* _Aşağıdakileri tamamlayın_:
[1] Metne göre 1960 darbesinin sonunda kaç bakan katledildi?
[2] Aşağıdaki ifadeler metinle uyuşuyor mu? Her biri için evet ya da hayır deyip kararı belirleyen sözleri metinden aynen alıntılayın.
(a) Metin, 15 Temmuz'daki hareketi FETÖ'nün yaptırdığını söyler.
(b) Metne göre sosyal medya çalışmalarıyla mitingler meydana getirilebilir.
(c) Metin, demokrasiden umudunu kesenlerin kanunsuz girişimlere sempatiyle bakmasını takdire değer bulur.
[3] Metnin ilk cümlesine göre sosyal medya çalışmalarıyla meydana getirilebilen şeylerin hepsini sıralayın.

* _Verilen metin_:
Sosyal medya çalışmalarıyla darbeler, mitingler, savaşlar meydana getirilebiliyorken, bu güzel sözler yardımıyla iyilik orduları da kurulamaz mı? Bu tür birliktelikler vasıtasıyla birçok olayın önüne geçilemez mi?
Hayır, illa ki içinde dini bir motif olunca karşı çıkılacak, basitleştirilecek, değersizleştirilecek.
İsrail’in masum çocukları, kadınları, yaşlıları katletmesine karşı çıkan söz ve davranışlara karşı çıkmanın adı İsrail’in yaptıklarına destek verme değil de nedir?
15 Temmuz gibi darbe girişimlerine halkın mukavemeti ve o hareketin karşısına dikilerek elindeki silahları, tankları fırsat bilip milletin malıyla milletin canına kast edenlere karşı çıkmak ve onları etkisiz hale getirmek insanlık görev ve sorumluluğu değil midir?
Bu hareketi değersiz göstermeye çalışmak o hareketi yaptıran FETÖ’ye destek değil de nedir? Böyle deyince şiddetle “FETÖ’ye karşı olduklarını” söyleyenler çifte standart içinde değillerse neredelerdir?
Bir insana nefret ve kin duyguları ile dolu olmak, ona karşı yapılan her türlü kanunsuzluğa destek olmakla mı açıklanabilir?“Böyle bir şey yok.” demek bile aklı normal seviyede olan insanlarla dahi dalga geçmek değil de nedir?
Demokrasiden, sandıktan, millet iradesinden umudunu kesmiş olanların her türlü kanunsuz girişime sempati ile bakmaları ne kadar da bayağı bir davranıştır.
1960 darbesi sonunda ipe götürülen bir başbakanı, üç tane bakanın katledilmesini yıllar süren bayramlarla(!) kutlamadılar mı? Bu cümlelere karşı çıkmak ‘ama’lı ‘mama’lı kelimelerle cümleler kurmak, başbakanın katledilişine sevinç gözyaşları dökmekle eş değer değil midir? Milletin korkuları, bu hareketlere karşı çıkışları başbakan ve bakanları idam edenlerin yine aynı eylemi gerçekleştirebileceklerinden dolayı ortaya çıkmış olamaz mı?

* _Verilen kayıtlar_:
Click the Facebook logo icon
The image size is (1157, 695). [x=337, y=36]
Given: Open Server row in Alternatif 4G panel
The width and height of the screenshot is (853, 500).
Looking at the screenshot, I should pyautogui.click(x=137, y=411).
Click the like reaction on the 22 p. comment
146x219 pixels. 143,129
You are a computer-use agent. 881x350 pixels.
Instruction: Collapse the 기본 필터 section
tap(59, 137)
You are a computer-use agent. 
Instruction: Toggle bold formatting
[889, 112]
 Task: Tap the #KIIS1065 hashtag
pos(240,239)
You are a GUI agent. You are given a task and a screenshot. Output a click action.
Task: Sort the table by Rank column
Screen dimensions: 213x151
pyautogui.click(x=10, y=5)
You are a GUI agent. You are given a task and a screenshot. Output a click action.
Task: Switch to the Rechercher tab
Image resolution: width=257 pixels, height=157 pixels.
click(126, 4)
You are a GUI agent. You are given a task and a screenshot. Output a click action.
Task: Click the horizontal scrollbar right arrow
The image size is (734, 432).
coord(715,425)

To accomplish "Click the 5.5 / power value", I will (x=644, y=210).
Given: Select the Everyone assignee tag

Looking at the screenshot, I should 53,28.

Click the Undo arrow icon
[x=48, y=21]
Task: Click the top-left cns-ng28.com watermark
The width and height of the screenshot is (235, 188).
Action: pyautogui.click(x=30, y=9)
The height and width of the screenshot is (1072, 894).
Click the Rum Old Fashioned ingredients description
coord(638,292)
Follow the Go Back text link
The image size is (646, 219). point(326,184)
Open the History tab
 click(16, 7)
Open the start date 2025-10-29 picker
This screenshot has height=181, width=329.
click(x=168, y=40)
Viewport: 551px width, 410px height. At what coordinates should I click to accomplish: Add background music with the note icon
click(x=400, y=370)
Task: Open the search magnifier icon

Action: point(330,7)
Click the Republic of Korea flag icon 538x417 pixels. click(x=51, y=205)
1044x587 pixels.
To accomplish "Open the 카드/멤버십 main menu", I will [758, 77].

* _Sırasıyla cevaplar_:
[1] Üç bakan katledildi.

[2]
(a) Evet: “o hareketi yaptıran FETÖ’ye destek değil de nedir?”
(b) Evet: “Sosyal medya çalışmalarıyla darbeler, mitingler, savaşlar meydana getirilebiliyorken”
(c) Hayır: “ne kadar da bayağı bir davranıştır”

[3] Darbeler, mitingler, savaşlar.